化学成分とは、材料が持つ化学的な組成のことです。

前述したように、鋼は「鉄を主成分とした合金」です。その鋼がどのような成分で構成されているかを明らかにしたものが化学成分です。

鋼にはたくさんの種類があり、それぞれ化学成分が異なります。その化学成分の違いが、材料特性に違いをもたらします。

鋼の場合、化学成分は「元素」で表されます。実際にどの元素がどのくらい入っているかは「ミルシート」で確認することができます。
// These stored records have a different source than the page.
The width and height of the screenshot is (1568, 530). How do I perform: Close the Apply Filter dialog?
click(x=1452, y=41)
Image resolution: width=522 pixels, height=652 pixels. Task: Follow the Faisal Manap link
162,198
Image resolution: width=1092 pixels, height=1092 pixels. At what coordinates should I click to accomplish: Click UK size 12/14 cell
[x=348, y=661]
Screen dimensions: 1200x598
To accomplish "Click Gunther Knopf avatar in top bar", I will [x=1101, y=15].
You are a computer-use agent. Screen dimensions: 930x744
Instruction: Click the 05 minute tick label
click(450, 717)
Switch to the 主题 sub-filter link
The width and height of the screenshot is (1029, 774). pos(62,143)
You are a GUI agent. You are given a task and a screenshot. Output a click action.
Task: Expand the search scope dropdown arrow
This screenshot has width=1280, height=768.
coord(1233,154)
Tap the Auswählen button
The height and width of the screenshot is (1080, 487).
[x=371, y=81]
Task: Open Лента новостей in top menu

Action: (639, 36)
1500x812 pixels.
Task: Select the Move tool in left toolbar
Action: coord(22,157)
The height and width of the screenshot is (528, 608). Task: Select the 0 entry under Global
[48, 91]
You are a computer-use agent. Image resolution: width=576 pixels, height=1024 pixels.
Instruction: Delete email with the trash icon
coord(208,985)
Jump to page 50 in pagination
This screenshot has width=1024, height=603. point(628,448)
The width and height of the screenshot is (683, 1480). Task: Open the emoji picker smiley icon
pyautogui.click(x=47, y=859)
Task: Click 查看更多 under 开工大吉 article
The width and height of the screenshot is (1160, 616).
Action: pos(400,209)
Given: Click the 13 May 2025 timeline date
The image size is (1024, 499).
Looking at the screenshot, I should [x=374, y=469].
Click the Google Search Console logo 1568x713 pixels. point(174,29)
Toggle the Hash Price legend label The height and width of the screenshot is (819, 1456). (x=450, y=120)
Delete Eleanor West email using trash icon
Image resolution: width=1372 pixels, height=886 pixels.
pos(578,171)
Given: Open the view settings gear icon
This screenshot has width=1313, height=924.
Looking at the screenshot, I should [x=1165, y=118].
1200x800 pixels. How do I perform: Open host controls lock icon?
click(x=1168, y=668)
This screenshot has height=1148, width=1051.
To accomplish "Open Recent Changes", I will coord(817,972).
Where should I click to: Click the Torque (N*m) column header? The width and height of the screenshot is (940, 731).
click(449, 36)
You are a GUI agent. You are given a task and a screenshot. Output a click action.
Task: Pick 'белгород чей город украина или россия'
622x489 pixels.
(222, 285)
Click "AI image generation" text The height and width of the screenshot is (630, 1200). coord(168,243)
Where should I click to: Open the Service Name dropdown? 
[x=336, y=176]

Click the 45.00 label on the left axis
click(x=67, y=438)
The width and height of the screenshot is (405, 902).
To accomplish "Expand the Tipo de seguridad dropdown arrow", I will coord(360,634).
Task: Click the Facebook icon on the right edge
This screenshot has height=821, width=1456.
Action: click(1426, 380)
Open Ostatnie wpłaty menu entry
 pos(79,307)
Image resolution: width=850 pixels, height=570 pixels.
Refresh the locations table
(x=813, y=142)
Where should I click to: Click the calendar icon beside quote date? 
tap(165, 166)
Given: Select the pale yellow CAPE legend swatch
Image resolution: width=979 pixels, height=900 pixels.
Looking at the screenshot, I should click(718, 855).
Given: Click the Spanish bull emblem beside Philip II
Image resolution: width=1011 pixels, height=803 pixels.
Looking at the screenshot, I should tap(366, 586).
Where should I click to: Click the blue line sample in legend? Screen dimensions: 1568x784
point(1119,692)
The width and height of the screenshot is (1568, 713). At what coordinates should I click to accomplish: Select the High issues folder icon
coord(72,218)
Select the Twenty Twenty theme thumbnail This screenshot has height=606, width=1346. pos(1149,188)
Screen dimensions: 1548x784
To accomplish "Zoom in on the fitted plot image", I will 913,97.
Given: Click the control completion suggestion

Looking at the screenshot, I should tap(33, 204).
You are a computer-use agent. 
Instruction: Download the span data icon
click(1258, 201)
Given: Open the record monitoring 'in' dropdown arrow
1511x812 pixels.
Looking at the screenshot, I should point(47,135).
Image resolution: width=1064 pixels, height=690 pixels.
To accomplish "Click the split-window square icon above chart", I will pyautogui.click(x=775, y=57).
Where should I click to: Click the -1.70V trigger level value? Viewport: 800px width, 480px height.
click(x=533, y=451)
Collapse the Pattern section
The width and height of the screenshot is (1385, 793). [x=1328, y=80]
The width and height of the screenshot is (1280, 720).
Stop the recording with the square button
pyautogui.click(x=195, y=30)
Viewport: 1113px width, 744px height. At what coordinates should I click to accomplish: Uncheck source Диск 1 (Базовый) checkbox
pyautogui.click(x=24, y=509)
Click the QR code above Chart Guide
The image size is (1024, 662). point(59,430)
ミルシートとは、材料の製造元が発行する「材料証明書」のことです。一般的に次のことが記載されています。

  • 化学成分
  • 機械的性質(強度や硬さなど)
  • 熱処理状態
  • 寸法
  • 各種材料検査の結果
ミルシートの例(出所:Stella Mechanics HP)

鋼の化学成分

鋼の化学成分について見ていきましょう。

鋼の中には、さまざまな元素が含まれています。その中には「主要5元素」と呼ばれ、鋼の基本的な性質を決める重要な元素があります。

その他にも鋼の性質を向上させる「合金元素」や、鋼に悪影響を及ぼす「不純物元素」があります。詳しく見ていきましょう。

主要5元素

主要5元素とは、次の5元素のことです。([ ]内の数値は含有量を示しています。)

  • 炭素(C) [0.02~2.1%]
  • ケイ素(Si) [通常、0.5%以下]
  • マンガン(Mn) [通常、1.6%以下]
  • リン(P) [通常、0.04%以下]
  • 硫黄(S) [通常、0.04%以下]

のちほど紹介する「炭素鋼(たんそこう)」は、化学成分がこれらの元素だけで構成されている鋼です。

各元素が鋼に与える影響について見ていきましょう。

炭素は、鋼の硬さを決めるもっとも重要な元素

炭素は、鋼を硬くする働きがあります。炭素の含有量が大きいほど鋼が硬くなり、強度も高くなります。

ただし、鋼は強度が高いほど「延性(えんせい)」や「靭性(じんせい)」が低下し、もろい材料になります。延性とは、材料の伸びやすさのことです。また靭性とは、材料が外力によって変形し始めてから破壊するまでに耐える力のことです。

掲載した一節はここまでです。